C’est ça, en effet, et c’est plus que ça encore. Si la parole libératrice de Falardeau est si précieuse, ce n’est pas tant par son originalité — elle s’inscrit, après tout, dans une longue tradition militante — que par son intensité, son caractère irradiant, sa sensibilité qui rendent son contenu non seulement nécessaire intellectuellement, mais vital, humainement. Falardeau ne propose pas que des idées politiques ; il est habité par une mission.
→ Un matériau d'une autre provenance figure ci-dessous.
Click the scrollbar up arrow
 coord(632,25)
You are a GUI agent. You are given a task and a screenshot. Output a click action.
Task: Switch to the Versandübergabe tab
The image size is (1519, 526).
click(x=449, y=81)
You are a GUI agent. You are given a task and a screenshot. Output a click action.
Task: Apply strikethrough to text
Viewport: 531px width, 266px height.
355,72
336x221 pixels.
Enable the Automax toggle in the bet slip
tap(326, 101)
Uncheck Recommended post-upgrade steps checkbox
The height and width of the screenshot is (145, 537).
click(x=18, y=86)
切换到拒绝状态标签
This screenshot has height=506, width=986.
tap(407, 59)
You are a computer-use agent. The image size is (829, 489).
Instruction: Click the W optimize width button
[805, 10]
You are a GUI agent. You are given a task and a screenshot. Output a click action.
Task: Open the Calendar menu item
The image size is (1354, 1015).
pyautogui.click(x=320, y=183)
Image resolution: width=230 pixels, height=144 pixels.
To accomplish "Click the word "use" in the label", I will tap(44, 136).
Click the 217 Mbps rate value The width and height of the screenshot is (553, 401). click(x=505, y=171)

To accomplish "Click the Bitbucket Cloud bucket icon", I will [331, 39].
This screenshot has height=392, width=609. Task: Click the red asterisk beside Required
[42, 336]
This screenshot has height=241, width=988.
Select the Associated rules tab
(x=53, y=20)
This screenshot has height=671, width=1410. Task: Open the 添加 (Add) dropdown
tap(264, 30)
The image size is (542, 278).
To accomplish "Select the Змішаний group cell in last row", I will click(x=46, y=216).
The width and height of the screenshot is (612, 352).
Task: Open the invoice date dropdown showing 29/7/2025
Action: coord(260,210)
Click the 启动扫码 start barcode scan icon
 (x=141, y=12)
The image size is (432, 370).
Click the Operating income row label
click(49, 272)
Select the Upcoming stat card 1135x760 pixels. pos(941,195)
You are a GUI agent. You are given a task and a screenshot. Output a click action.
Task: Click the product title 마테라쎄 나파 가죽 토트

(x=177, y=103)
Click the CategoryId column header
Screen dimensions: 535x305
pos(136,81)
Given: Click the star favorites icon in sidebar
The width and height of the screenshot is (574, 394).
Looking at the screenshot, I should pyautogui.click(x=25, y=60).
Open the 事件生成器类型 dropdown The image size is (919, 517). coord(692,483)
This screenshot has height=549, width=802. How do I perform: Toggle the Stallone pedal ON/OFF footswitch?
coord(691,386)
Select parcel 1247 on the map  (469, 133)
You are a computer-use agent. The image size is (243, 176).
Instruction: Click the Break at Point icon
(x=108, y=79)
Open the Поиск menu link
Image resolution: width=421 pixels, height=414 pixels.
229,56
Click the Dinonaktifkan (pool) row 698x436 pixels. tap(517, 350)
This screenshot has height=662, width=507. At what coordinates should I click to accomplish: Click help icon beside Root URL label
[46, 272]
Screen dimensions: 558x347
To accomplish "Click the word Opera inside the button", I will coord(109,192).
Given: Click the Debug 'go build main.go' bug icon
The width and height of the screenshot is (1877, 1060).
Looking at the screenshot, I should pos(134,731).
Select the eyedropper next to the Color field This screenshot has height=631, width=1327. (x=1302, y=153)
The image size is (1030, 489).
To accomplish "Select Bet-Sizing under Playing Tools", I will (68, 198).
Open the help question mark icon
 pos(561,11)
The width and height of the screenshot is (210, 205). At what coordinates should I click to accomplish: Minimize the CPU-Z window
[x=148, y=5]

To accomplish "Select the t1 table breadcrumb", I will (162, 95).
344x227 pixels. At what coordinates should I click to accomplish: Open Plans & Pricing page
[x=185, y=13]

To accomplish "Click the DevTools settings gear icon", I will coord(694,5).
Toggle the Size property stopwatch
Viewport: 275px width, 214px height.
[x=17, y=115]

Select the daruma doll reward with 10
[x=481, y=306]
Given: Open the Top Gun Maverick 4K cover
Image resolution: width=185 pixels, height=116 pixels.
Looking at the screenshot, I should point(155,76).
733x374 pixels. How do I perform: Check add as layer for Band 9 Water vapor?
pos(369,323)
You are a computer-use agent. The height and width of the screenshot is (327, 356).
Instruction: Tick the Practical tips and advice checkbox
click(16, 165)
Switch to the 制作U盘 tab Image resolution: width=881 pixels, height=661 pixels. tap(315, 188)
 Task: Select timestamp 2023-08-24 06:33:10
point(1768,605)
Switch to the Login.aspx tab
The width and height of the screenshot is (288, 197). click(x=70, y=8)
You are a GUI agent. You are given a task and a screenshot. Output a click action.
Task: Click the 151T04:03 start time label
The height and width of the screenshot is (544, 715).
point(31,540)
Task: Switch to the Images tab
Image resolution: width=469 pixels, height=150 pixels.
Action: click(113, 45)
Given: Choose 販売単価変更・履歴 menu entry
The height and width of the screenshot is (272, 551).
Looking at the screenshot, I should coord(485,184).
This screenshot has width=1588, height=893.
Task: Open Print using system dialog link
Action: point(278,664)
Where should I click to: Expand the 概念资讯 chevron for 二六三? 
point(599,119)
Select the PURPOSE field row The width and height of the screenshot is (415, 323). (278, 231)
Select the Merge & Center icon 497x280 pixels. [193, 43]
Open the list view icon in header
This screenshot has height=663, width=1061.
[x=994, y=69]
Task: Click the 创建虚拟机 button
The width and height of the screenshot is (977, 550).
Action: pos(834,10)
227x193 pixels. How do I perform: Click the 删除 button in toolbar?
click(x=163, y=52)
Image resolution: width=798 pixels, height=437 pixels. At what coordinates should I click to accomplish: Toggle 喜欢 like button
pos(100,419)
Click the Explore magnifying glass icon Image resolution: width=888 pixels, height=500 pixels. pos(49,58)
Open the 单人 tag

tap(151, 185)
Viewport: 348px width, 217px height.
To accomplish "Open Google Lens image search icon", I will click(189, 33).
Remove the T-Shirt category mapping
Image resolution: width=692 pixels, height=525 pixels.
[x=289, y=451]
Moins tapageur que son ami et confrère, le cinéaste Bernard Émond comprend la véhémence de Falardeau parce que, à sa discrète façon, il la partage. « Vivant, écrit-il. Lui était vivant. Nous, nous sommes sur le point de mourir. Nous sommes nationalement, nous sommes culturellement agonisants, nous nous éteignons dans l’indifférence, dans la lâcheté et dans les querelles byzantines, préférant l’angélisme à la survie. […] Lui est mort, mais il est plus vivant que nous. Il est mort debout, comme il a vécu, et les défaites n’ont jamais entamé sa détermination. »
Falardeau, explique l’historien Éric Bédard, professait un indépendantisme décolonisateur, inspiré notamment par les idées de l’historien Maurice Séguin. Son Gratton, comme le note aussi Georges Privet, illustre l’état lamentable de la mentalité du colonisé ; ses tragédies sur Octobre et les Patriotes chantent la révolte libératrice. Son nationalisme, insiste Bernard Émond, « était internationaliste », c’est-à-dire qu’il s’appliquait à tous les peuples de la terre en quête de leur libération nationale.
Falardeau ne supportait pas les accusations d’intolérance proférées à l’encontre du nationalisme québécois. S’il invitait, sans restriction, les gens venus de partout à se joindre au peuple québécois et à sa lutte, il vomissait les soi-disant progressistes qui, en instrumentalisant les minorités dans le but de ternir le projet indépendantiste, font le jeu des lamineurs de la nation québécoise.
« Falardeau était-il un grand cinéaste ou un grand pamphlétaire ? » demande Georges Privet. « C’était d’abord et avant tout un homme — de parole, d’idées et d’action — terriblement important et nécessaire au Québec d’aujourd’hui », répond-il avec justesse.
Grâce à l’Album Falardeau, on peut encore, Dieu merci, offrir et s’offrir en cadeau ce vivant, pour ne pas mourir.